The Hollands accepted the offer of judgment, but the parties disagreed on the amount of fees to be awarded. The Hollands petitioned the district court for $3377.50 in fees to cover 9.7 hours spent before the settlement and 15.5 hours spent preparing the fee petition and responding to the City's objections to the petition. The district court initially granted the fee award only for the time spent prior to the settlement. After the Hollands filed a motion for reconsideration, however, the district court amended its order and awarded additional fees for 10.2 hours spent on the fee petition.


In its initial opinion, the district court relied on the language of Rule 68 to support its conclusion that the Hollands are not entitled to recover fees for the time spent preparing the fee petition. The relevant part of Rule 68 states:


At any time more than 10 days before the trial begins, a party defending against a claim may serve upon the adverse party an offer to allow judgment to be taken against the defending party for the money or property or to the effect specified in the offer, with costs then accrued.


Fed.R.Civ.P. 68 (1993) (emphasis added). In Marek v.

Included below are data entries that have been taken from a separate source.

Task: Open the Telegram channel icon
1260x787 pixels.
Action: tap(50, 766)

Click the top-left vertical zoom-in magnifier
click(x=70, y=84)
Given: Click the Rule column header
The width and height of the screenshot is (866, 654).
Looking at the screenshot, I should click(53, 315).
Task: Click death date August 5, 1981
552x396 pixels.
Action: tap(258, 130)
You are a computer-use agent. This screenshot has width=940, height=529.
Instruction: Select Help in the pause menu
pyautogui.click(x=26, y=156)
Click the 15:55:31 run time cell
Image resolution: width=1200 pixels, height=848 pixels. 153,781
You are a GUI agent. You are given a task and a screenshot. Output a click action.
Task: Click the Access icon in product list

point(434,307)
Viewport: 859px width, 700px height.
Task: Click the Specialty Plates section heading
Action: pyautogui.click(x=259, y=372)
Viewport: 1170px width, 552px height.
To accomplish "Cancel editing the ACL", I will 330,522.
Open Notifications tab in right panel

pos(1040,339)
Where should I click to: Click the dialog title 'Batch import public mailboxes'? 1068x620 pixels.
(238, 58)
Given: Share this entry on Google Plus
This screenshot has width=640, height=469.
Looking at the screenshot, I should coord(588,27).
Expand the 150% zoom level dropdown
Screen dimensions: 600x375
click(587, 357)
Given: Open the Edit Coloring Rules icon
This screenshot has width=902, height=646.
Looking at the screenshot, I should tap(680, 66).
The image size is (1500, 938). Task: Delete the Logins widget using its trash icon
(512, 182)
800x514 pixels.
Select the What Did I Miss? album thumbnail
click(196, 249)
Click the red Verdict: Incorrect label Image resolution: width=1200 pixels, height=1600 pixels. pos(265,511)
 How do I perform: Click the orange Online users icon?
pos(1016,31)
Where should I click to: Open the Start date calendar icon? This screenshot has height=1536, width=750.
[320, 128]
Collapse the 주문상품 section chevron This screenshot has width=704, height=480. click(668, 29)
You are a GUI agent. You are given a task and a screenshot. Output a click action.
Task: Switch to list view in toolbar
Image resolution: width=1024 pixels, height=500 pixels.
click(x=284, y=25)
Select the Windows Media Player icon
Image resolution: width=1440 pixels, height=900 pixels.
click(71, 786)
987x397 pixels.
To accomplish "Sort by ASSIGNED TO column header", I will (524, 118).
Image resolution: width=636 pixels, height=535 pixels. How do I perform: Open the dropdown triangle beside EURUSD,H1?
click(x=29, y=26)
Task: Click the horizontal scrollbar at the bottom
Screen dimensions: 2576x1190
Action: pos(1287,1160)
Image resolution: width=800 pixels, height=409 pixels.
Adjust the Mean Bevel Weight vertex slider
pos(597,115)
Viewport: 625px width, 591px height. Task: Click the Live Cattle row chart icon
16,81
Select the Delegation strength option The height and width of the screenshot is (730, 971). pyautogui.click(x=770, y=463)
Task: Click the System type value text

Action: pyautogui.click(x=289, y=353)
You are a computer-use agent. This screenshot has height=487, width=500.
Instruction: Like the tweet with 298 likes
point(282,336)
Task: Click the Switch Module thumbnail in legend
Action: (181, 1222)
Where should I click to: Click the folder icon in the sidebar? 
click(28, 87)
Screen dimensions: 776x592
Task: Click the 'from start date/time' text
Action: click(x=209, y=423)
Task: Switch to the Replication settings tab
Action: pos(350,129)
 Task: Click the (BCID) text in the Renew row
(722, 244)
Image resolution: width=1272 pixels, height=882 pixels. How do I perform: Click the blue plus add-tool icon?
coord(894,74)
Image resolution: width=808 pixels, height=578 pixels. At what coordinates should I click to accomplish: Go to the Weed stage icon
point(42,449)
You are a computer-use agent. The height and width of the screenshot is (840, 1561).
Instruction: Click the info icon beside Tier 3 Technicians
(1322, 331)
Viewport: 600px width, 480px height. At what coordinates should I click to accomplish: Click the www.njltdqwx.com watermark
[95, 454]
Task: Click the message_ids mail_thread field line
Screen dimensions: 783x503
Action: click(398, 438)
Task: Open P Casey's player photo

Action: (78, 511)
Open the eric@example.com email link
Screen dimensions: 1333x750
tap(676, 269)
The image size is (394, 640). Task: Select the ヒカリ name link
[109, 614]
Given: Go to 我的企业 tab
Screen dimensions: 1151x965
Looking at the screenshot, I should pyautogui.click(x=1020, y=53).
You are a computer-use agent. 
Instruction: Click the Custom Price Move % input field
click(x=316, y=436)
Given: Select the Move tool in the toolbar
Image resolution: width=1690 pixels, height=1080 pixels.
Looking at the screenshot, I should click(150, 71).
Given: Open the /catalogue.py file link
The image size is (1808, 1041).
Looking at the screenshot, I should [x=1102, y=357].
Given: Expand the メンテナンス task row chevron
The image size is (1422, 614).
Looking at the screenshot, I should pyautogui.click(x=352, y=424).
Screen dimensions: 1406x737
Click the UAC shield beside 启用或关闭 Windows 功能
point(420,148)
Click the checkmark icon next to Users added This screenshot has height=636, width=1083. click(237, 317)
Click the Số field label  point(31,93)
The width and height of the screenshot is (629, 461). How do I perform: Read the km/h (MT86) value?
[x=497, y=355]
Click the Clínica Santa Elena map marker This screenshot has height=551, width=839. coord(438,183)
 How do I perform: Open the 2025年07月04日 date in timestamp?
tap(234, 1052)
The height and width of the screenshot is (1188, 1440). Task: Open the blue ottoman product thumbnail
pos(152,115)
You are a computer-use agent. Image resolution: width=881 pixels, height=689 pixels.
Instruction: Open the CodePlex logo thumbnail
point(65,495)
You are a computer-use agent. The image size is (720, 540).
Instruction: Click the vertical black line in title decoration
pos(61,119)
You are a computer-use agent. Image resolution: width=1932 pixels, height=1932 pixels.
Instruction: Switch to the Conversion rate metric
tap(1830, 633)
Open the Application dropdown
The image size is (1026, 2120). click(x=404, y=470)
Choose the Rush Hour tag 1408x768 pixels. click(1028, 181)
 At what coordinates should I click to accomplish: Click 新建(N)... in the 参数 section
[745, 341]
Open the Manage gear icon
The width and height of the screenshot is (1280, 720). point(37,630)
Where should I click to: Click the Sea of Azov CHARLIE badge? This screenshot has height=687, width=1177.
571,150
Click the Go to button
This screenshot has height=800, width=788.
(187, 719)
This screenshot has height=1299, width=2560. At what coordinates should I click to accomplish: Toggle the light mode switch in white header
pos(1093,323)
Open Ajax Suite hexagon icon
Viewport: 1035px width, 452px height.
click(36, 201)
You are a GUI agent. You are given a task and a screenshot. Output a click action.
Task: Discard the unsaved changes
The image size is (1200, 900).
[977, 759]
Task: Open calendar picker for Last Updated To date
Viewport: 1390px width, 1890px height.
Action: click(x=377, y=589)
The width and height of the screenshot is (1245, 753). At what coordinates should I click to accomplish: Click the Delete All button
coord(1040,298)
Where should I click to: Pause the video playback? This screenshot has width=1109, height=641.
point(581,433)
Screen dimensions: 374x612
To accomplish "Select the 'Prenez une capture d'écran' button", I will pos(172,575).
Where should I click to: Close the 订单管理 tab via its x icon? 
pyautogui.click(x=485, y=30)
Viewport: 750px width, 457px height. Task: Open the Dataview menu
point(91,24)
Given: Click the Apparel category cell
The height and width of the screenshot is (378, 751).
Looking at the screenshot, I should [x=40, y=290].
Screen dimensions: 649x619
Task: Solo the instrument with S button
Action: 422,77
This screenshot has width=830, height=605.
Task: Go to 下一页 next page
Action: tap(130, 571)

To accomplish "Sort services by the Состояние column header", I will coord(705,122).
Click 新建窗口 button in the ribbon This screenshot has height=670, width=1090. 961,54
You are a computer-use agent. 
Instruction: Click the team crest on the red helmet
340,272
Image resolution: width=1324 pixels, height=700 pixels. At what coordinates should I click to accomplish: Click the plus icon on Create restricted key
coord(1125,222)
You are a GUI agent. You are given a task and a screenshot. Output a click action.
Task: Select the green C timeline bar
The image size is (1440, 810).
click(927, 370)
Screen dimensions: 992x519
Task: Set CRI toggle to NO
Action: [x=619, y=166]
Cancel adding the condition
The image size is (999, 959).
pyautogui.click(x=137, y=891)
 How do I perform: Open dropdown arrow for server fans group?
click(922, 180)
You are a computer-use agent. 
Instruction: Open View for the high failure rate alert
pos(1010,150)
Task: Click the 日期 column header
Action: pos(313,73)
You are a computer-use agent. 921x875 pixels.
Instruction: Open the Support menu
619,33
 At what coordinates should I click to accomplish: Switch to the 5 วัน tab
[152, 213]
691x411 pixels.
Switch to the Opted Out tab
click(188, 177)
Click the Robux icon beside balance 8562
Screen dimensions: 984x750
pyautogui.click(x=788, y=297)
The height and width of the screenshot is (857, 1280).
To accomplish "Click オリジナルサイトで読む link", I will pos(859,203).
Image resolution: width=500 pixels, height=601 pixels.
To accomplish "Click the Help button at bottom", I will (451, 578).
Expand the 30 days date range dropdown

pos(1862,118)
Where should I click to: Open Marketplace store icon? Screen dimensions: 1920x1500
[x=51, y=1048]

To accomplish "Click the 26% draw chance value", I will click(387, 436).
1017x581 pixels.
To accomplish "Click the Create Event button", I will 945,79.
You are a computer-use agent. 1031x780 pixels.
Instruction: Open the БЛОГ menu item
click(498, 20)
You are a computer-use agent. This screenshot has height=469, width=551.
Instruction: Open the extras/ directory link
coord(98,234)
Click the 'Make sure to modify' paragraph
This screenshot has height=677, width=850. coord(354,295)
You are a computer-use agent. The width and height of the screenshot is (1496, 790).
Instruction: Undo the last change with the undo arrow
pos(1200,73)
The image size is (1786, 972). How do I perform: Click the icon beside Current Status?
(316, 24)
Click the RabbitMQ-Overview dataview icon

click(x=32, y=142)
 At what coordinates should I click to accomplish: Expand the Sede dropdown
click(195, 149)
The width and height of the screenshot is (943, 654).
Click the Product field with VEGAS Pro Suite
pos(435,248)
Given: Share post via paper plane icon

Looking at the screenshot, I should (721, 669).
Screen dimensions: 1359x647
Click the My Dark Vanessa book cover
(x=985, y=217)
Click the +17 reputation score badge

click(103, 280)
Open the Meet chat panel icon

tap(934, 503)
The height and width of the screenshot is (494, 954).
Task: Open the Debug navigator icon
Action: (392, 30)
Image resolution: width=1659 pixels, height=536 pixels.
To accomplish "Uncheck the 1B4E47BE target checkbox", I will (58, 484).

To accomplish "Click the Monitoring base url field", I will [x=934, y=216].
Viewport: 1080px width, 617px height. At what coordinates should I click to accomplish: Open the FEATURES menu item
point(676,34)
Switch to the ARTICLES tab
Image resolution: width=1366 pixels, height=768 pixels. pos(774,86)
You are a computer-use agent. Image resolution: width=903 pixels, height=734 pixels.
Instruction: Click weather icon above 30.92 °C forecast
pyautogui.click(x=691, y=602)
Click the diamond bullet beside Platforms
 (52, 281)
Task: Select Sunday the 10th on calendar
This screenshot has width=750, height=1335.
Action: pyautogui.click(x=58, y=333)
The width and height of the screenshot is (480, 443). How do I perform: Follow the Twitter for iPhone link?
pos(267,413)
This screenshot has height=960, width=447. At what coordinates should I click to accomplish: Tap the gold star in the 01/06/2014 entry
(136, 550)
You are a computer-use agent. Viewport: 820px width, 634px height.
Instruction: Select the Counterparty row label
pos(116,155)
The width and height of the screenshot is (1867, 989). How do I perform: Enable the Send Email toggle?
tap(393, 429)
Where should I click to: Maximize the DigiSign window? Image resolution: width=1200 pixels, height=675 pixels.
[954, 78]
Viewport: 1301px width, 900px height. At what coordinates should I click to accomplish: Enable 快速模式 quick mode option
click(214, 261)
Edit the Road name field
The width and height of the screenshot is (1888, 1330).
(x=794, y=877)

Chesny, 473 U.S. 1, 105 S.Ct. 3012, 87 L.Ed.2d 1 (1985), the Supreme Court applied this rule to Sec. 1983 actions, stating, "Since Congress expressly included attorney's fees as 'costs' available to a plaintiff in a Sec. 1983 suit, such fees are subject to the cost-shifting provision of Rule 68." Id. at 9, 105 S.Ct. at 3016-17. Because Rule 68 limits recovery to "costs then accrued," the district court initially concluded that, absent an agreement to the contrary, the Hollands must bear the costs and fees they incurred in preparing the fee petition.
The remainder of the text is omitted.